これは「お涙頂戴」の作り話ではない。中国で本当に起きた出来事である。
中国・重慶市の古びた集合住宅で、一人暮らしの70代男性が静かに息を引き取った。人付き合いが苦手で、近所ともほとんど交流せず、日々はごみ拾いで生計を立てていた彼にとって、唯一の家族は拾ってきた二匹の犬だった。
老人の死に誰も気づかぬまま一週間以上が過ぎ、犬たちはただ黙って寄り添い、動かぬ飼い主を見守り続けた。食べ物も水も口にせず、やがて一匹は餓死し、残された一匹だけが痩せ細った体で、なお主人を見守り続けていた。

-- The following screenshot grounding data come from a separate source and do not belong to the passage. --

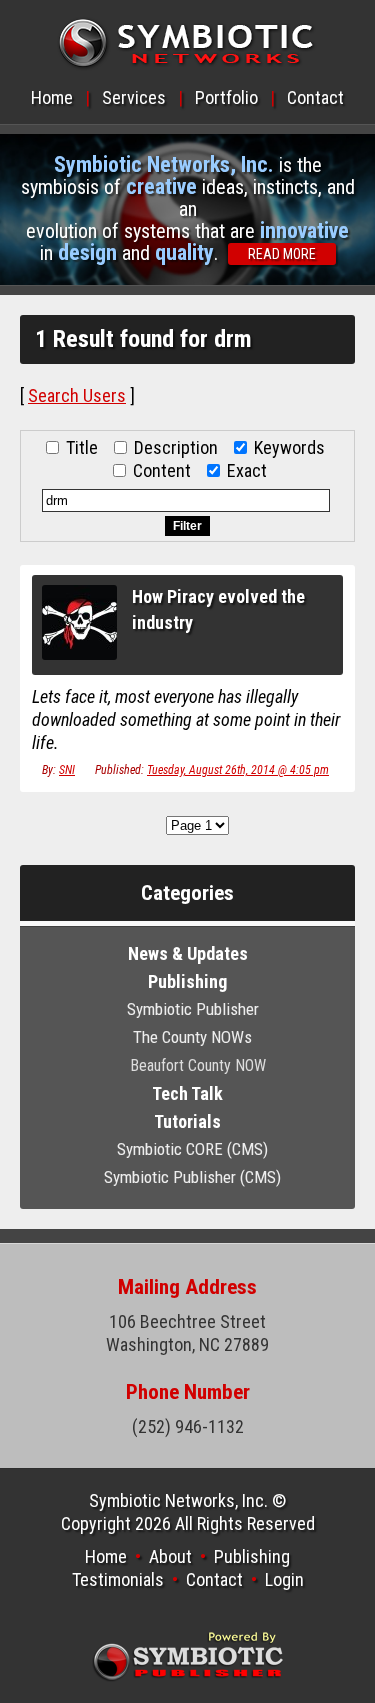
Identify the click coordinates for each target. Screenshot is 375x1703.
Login (284, 1579)
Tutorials (187, 1121)
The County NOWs (192, 1037)
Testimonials (118, 1579)
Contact (315, 97)
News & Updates (188, 953)
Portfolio (226, 97)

ようやく異変に気づいた近隣住民が救援を呼び、ボランティアが現場に駆けつけたとき、部屋には時間の経過を物語るにおいが充満していた。
遺体が運び出された後も、犬は扉をかじって必死に家へ戻ろうとしたが、やがて床の隅で身を縮め、誰にも触れさせようとしなかった。
(救助の様子)
そこで、犬を連れて行こうとした動物救援団体の陳さんがソーセージを差し出した。しかし、極限まで空腹のはずなのに犬は見向きもせず、ただ飼い主の帰りを待つかのように目を伏せていた。
犬の気持ちを汲み取り、陳さんは優しく語りかけた。
「あんたのパパは天国へ行ったよ。病気だったんだ。なにもあんたを捨てたわけじゃない」「これからはじいさん(陳さん)の家へおいで、これからはじいさんがあなたを守るよ」

その声に犬は反応するように目を見開き、目の前の見知らぬ人間をじっと見つめた。やがて目に涙を浮かべ、その瞬間、硬く閉ざしていた心がほどけたのか、初めてソーセージを口にした。そして、なでられるのを許し、首輪をつけられても抵抗しなかった。

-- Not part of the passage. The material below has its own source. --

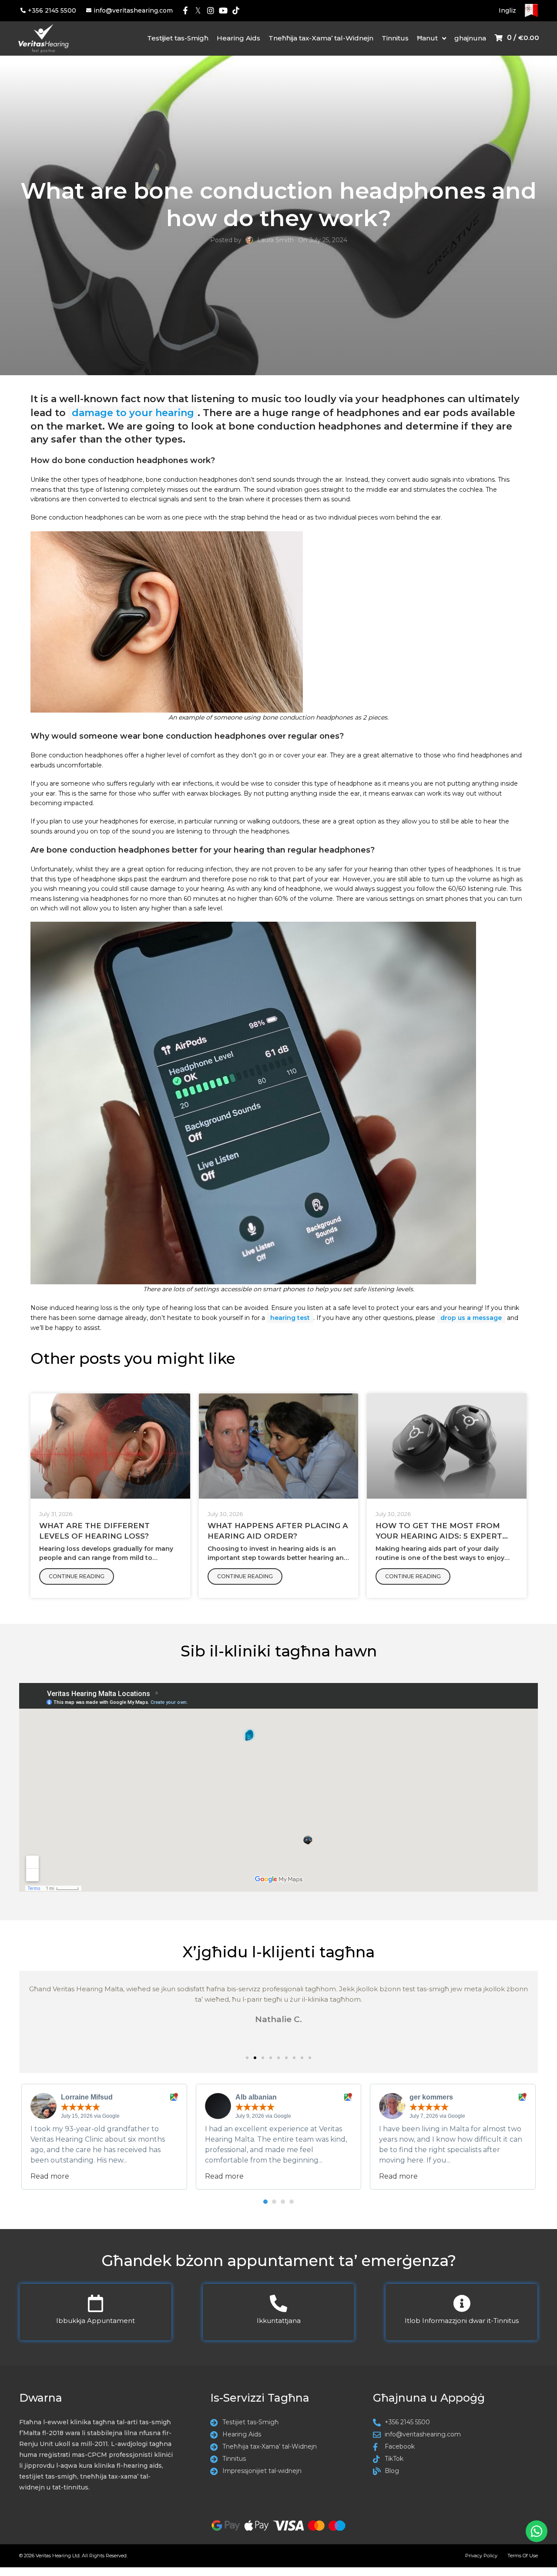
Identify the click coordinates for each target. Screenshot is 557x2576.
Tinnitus (395, 38)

やがて犬は陳さんに伴われ、かつての家をあとにした。しかし、その足取りは重く、階段を下りる途中で立ち止まった。角を曲がる瞬間、両目から大粒の涙が流れた。その涙は、二度と戻ることのない家と飼い主への別れを告げているかのようだった。


病院で診察を受けた犬は、長期の飢えによって深刻な貧血と肝障害を起こしていた。現在、治療を受けながら回復に向かっており、救出の経緯が公開されると多くの人の胸を打った。SNSには「忠誠は本能を超えている」「犬の涙を見て自分も泣いた」との声が相次ぎ、支援の寄付や物資も届けられている。

孤独に生き、孤独に亡くなった老人と、最後までその傍らを離れなかった犬。二つの命が交わした深い絆は、人々の心を揺さぶり続けている。